### TASK
In the listing, rewrite the lines between the one holding "Task: Select the 30分 interval tab" and the one holding "This screenshot has width=640, height=547.", inclusive, replacing "interval" with "period" and changing nothing else. Give only those lines.

### TASK DATA
○ ○ ○ ○ ○ ○ ○
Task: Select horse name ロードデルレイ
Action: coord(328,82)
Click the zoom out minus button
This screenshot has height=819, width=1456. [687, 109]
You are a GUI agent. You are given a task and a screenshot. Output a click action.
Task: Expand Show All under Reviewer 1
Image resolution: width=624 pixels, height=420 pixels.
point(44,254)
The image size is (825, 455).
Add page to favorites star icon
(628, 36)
○ ○ ○ ○ ○ ○ ○
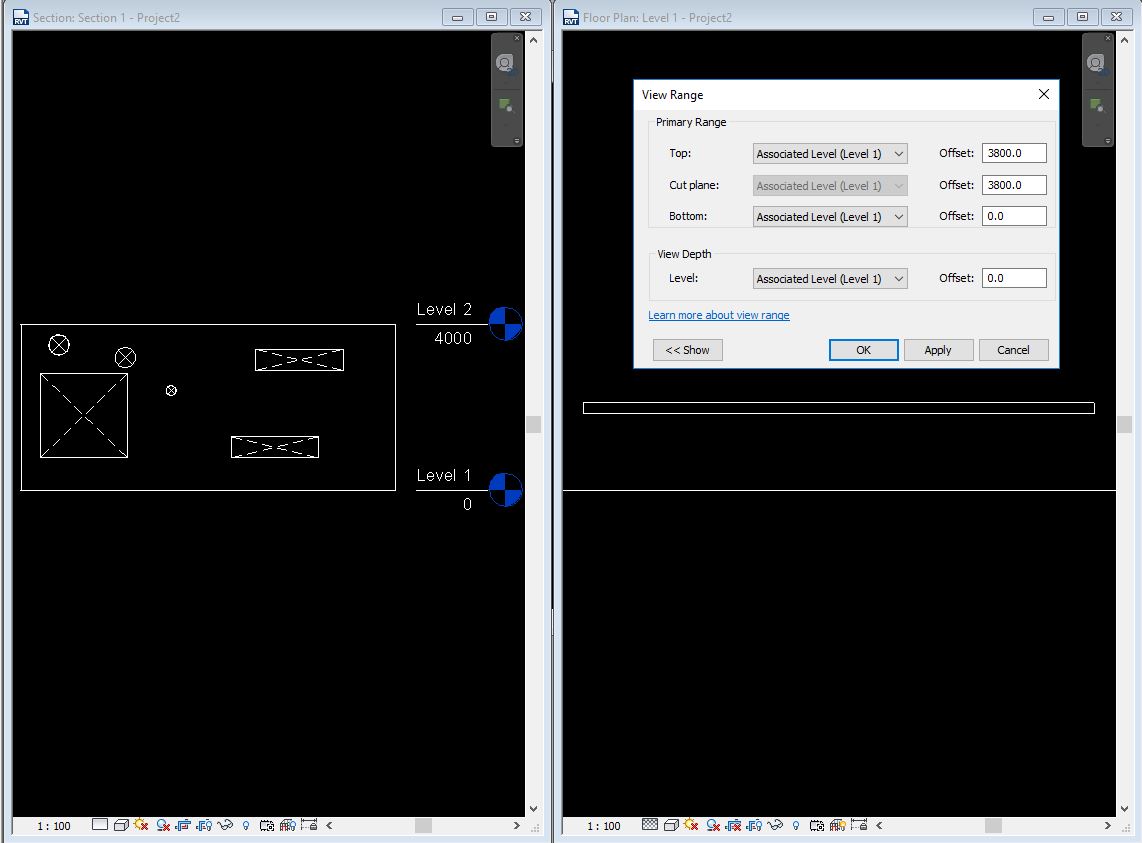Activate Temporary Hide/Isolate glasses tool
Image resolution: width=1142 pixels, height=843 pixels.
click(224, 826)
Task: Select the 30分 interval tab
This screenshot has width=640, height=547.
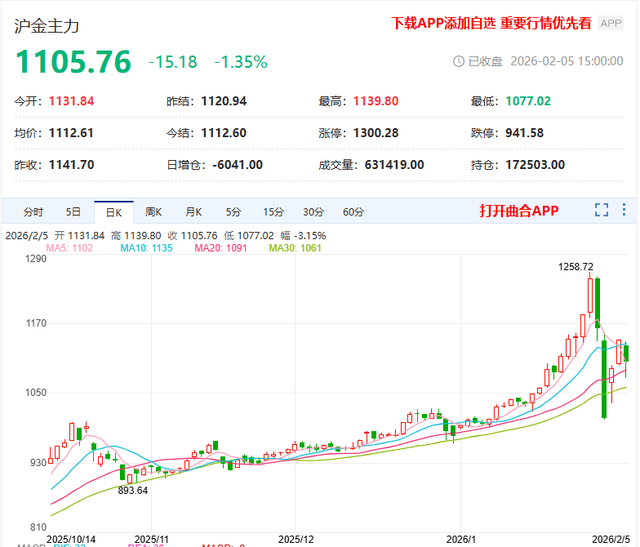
○ ○ ○ ○ ○ ○ ○
### RESPONSE TO THE EXERCISE
Task: Select the 30分 period tab
This screenshot has width=640, height=547.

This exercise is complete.